▶ **PROVIDED PASSAGE**:
Friday, February 22, 2013

Ed Asner And Towers of Money

With a flaw or two, Ed Asner tells it (mostly) like it is with a little help from animators:


It contains an oversimplification or two. It overly blames "rich people" without mentioning ignorant and misinformed people. And the video fails to mention that there are a number of "rich people" who weren't complicit -- at least not actively -- in that problem. And it seems there are some "rich people" who actually want to do the right thing. The core flaw with this video is that it paints rich people as a monolithic block of villainy, an impression that isn't generally correct.

However, such flaws aside, it does do a fairly good job of generally describing the breakdown in the economy. In a consumer society, one does not create prosperity by shoveling more and more via tax breaks to those who already consume all that they care to consume. In a consumer society, one creates prosperity by strengthening those classes of consumer that do not already have the income to consume all that they care to consume.

▶ **THE EXERCISE**: Repeat word for word the part of the Ed Asner post that begins at "With a flaw" and stops after "isn't generally correct.".

▶ **DATASET EXTRACT**:
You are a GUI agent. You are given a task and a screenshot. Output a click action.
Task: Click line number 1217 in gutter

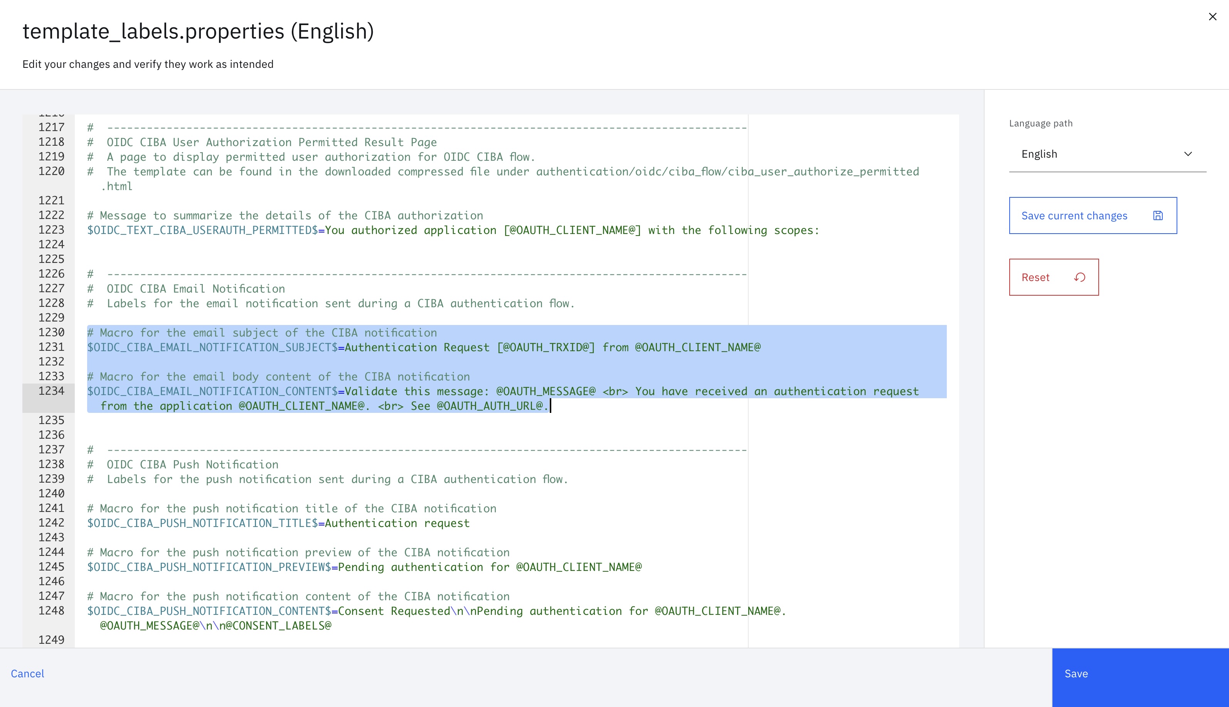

▶ **SOLUTION FOR THIS TASK**:
With a flaw or two, Ed Asner tells it (mostly) like it is with a little help from animators:


It contains an oversimplification or two. It overly blames "rich people" without mentioning ignorant and misinformed people. And the video fails to mention that there are a number of "rich people" who weren't complicit -- at least not actively -- in that problem. And it seems there are some "rich people" who actually want to do the right thing. The core flaw with this video is that it paints rich people as a monolithic block of villainy, an impression that isn't generally correct.